------ RECORDS PROVIDED ------

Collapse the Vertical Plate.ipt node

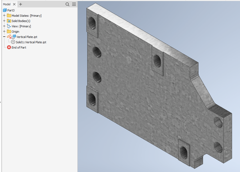(x=4, y=37)
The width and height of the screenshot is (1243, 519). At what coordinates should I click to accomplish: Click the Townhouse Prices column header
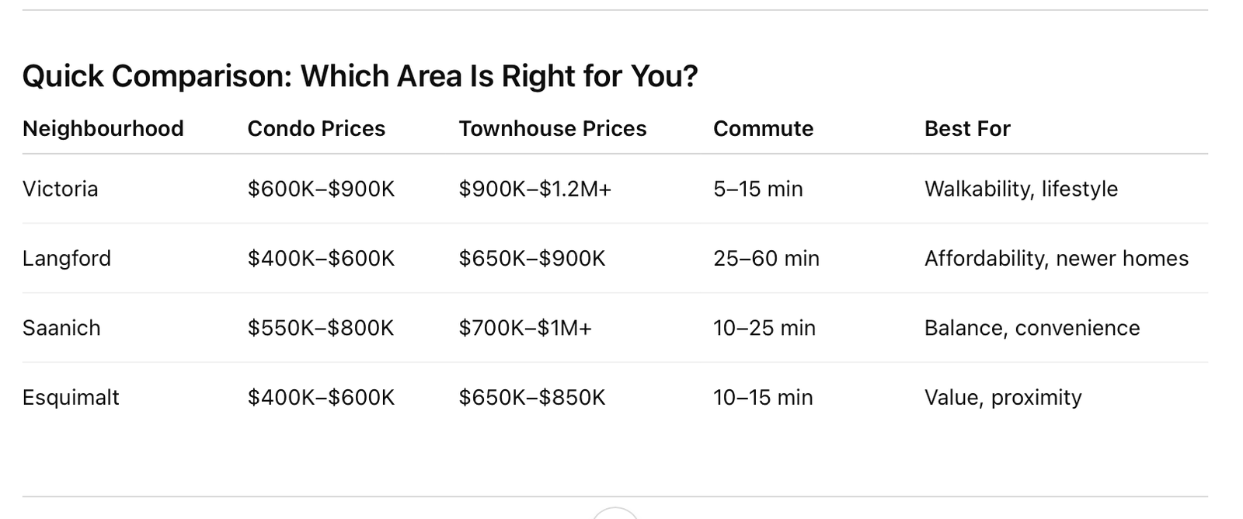click(552, 128)
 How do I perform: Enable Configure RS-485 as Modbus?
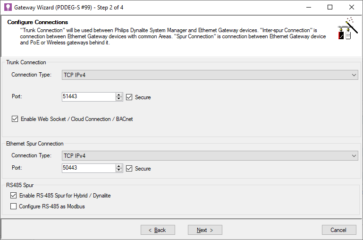click(13, 206)
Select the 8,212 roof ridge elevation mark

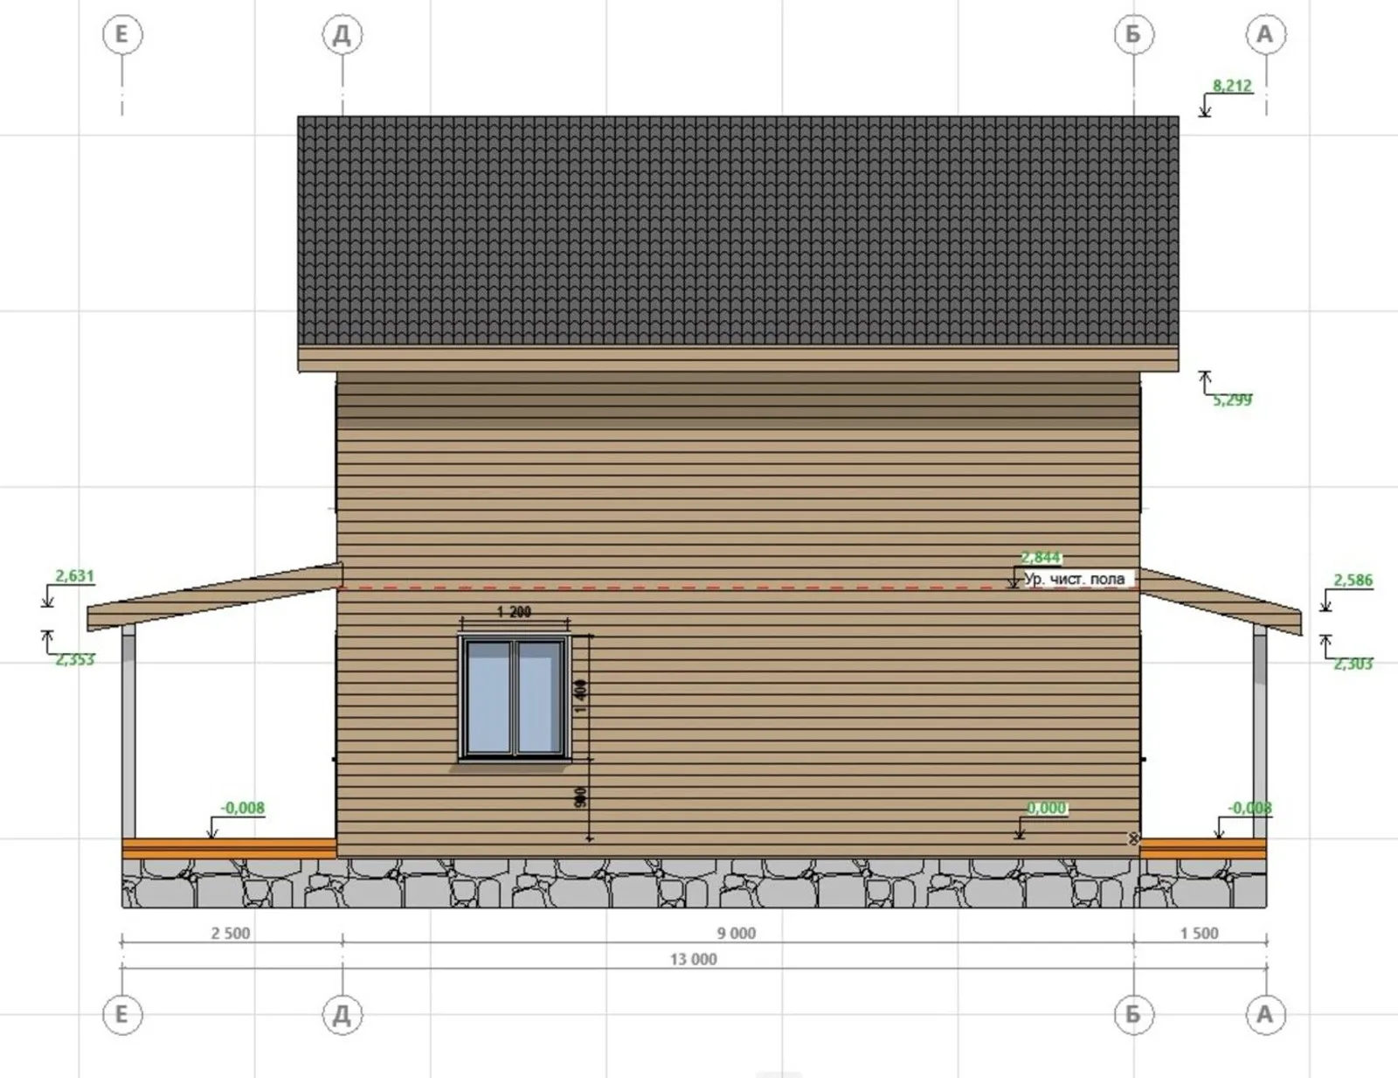pyautogui.click(x=1231, y=86)
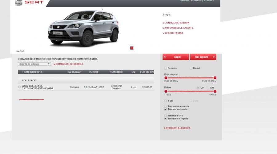
Task: Click the SEAT logo in header
Action: (29, 3)
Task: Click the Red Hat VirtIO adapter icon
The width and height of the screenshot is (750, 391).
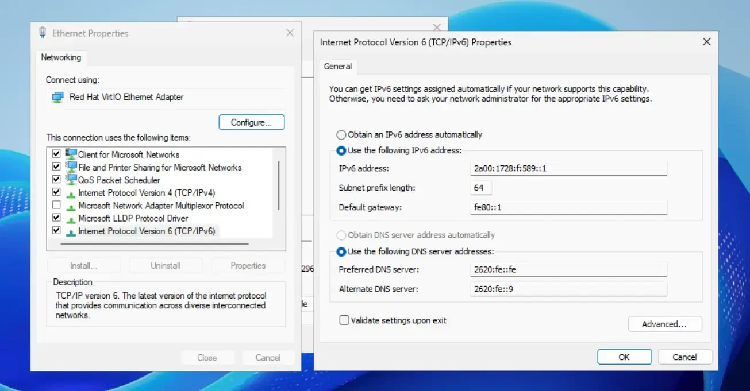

------

DO THIS -
Could you update the listing above so that every "screenshot" reads "screen capture", with everything else unchanged and the pictures left out?

REPLY TO THE EXERCISE -
Collapse the Vertical Plate.ipt node

(x=4, y=37)
The width and height of the screen capture is (1243, 519). At what coordinates should I click to accomplish: Click the Townhouse Prices column header
click(552, 128)
 How do I perform: Enable Configure RS-485 as Modbus?
click(13, 206)
Select the 8,212 roof ridge elevation mark

pyautogui.click(x=1231, y=86)
Task: Click the SEAT logo in header
Action: (29, 3)
Task: Click the Red Hat VirtIO adapter icon
The width and height of the screen capture is (750, 391).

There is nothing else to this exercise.